ISBN: 978-1-78743-797-5 (Online)

ISBN: 978-1-78743-839-2 (Epub)

Acknowledgments

Kaj insists on cultivating an image of book-writing à la Swedish film director and author Ingmar Bergman’s writing process – months of toil on a far-flung Scandinavian island with the company only of our interior muses. But while we write from homes on offshore islands both in New Zealand and in our native Finland, the process of realizing the volume in your hands has been anything but a solitary endeavor.

We are firm believers in what we call theorizing with managers, rather than merely about them. As social scientists, we see little point in detaching managers from knowledge creation; we would much rather make and shape our new ideas and frameworks in partnership with them. Therefore, our first and most fundamental thanks belong to those 37 companies who welcomed us in and shared their experiences through the four “SMASH – Strategies for MArket SHaping” consortia projects in Finland, New Zealand, Singapore, and Sweden. From A to Z, the 37 companies are: Affecto, Aktia, Beca, Blunt Umbrellas, Comptel, Designer Textiles, Fletcher Building, Fonterra, Griffin’s, Heartland Bank, Huhtamäki, IAG, Icehouse, Inspecta, K. Hartwall, Kiwibank, Lemminkäinen, Lobster Exporters New Zealand, MetService, New Zealand Trade & Enterprise, Normet, NZ Post, OP Group, Outotec, ReGen, Relacom, Spring Sheep Dairy, Tamro, Texus Fibre, Tru-Test, Turners & Growers, Uponor, Villa Maria, Vodafone, Wärtsilä, YLE, and Zespri.

» **Data provided**
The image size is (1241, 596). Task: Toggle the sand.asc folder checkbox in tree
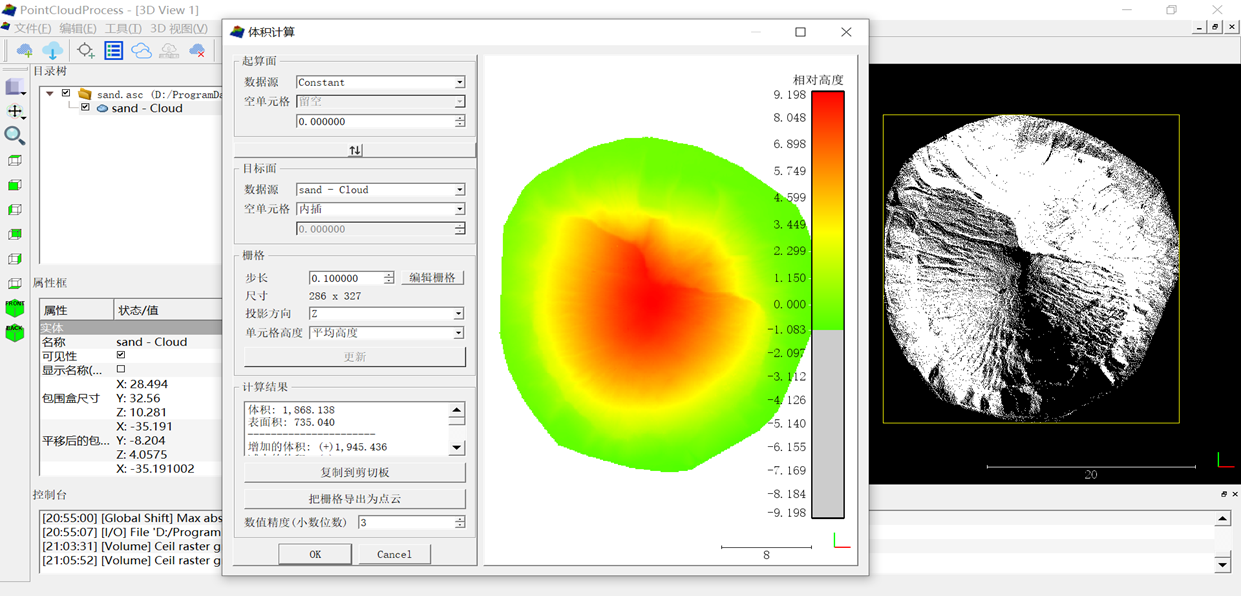coord(66,94)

» **Required work**
Reproduce the stretch of the acknowledgments from "ISBN: 978-1-78743-797-5 (Online)" through "a solitary endeavor.", word for word.

» **Answer to this problem**
ISBN: 978-1-78743-797-5 (Online)

ISBN: 978-1-78743-839-2 (Epub)

Acknowledgments

Kaj insists on cultivating an image of book-writing à la Swedish film director and author Ingmar Bergman’s writing process – months of toil on a far-flung Scandinavian island with the company only of our interior muses. But while we write from homes on offshore islands both in New Zealand and in our native Finland, the process of realizing the volume in your hands has been anything but a solitary endeavor.